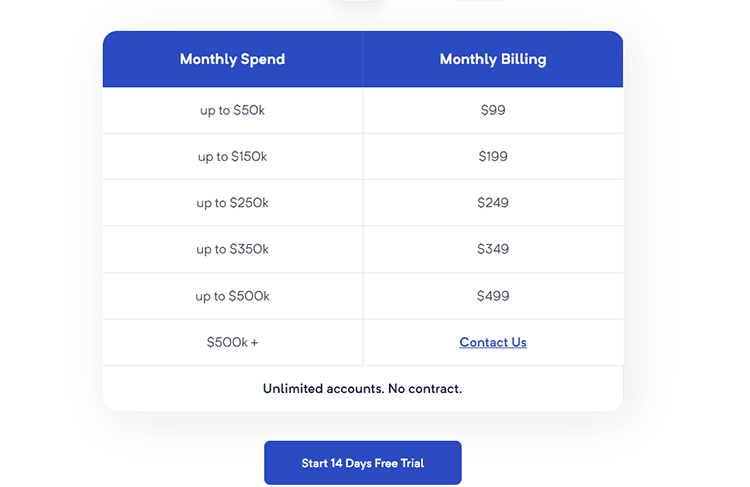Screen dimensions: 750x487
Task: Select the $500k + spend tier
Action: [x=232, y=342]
------
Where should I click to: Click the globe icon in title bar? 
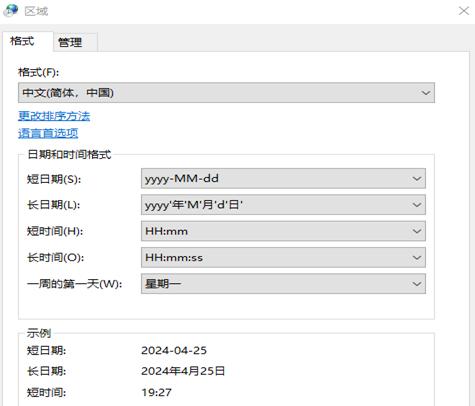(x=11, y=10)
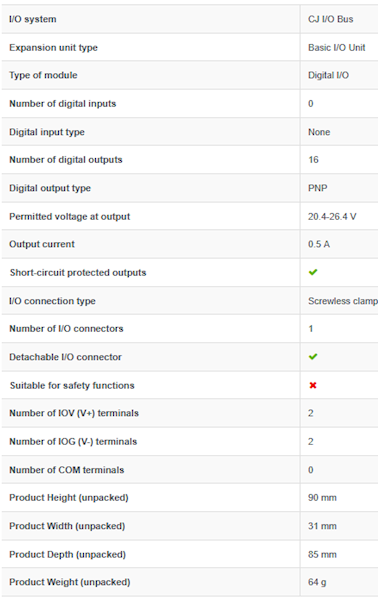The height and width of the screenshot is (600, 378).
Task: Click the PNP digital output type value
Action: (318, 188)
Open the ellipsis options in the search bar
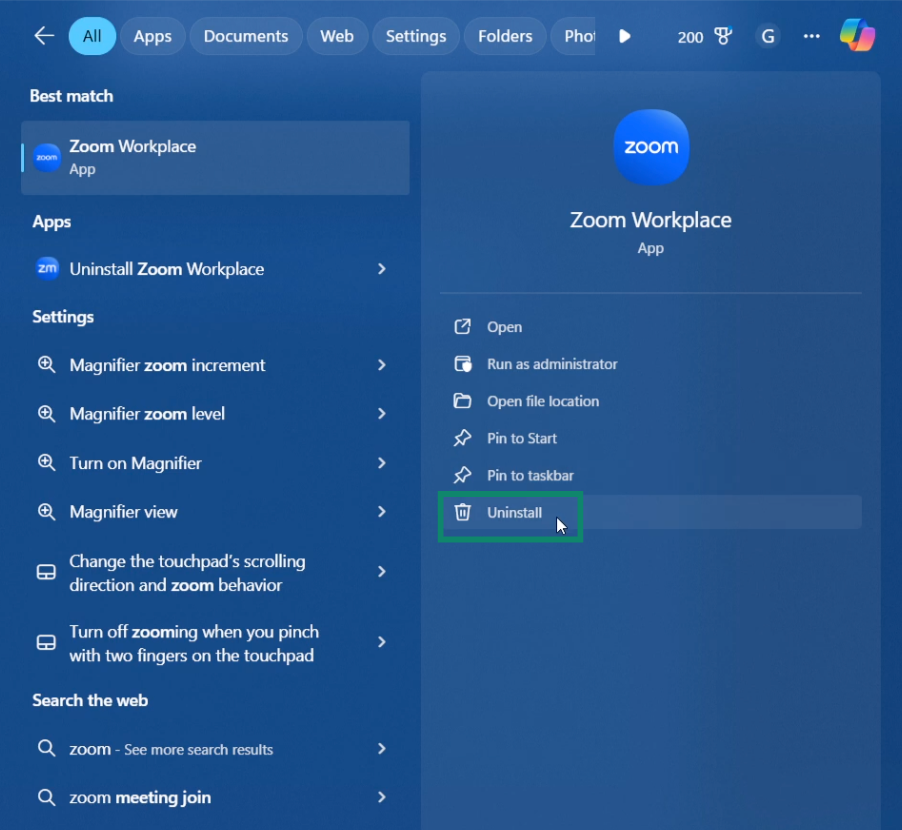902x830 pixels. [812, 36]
------
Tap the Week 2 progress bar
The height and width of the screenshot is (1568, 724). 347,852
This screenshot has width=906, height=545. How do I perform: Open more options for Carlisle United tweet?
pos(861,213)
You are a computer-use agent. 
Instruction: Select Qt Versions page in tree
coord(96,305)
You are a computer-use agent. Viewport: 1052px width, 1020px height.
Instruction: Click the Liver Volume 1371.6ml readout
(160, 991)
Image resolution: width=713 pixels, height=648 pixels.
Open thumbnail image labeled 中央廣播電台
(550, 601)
------
The task ▸ Pick each line holding "agent" out of the entries above and return it.

Output of the exercise ▸
You are a computer-use agent. 
You are a computer-use agent. Viewport: 1052px width, 1020px height.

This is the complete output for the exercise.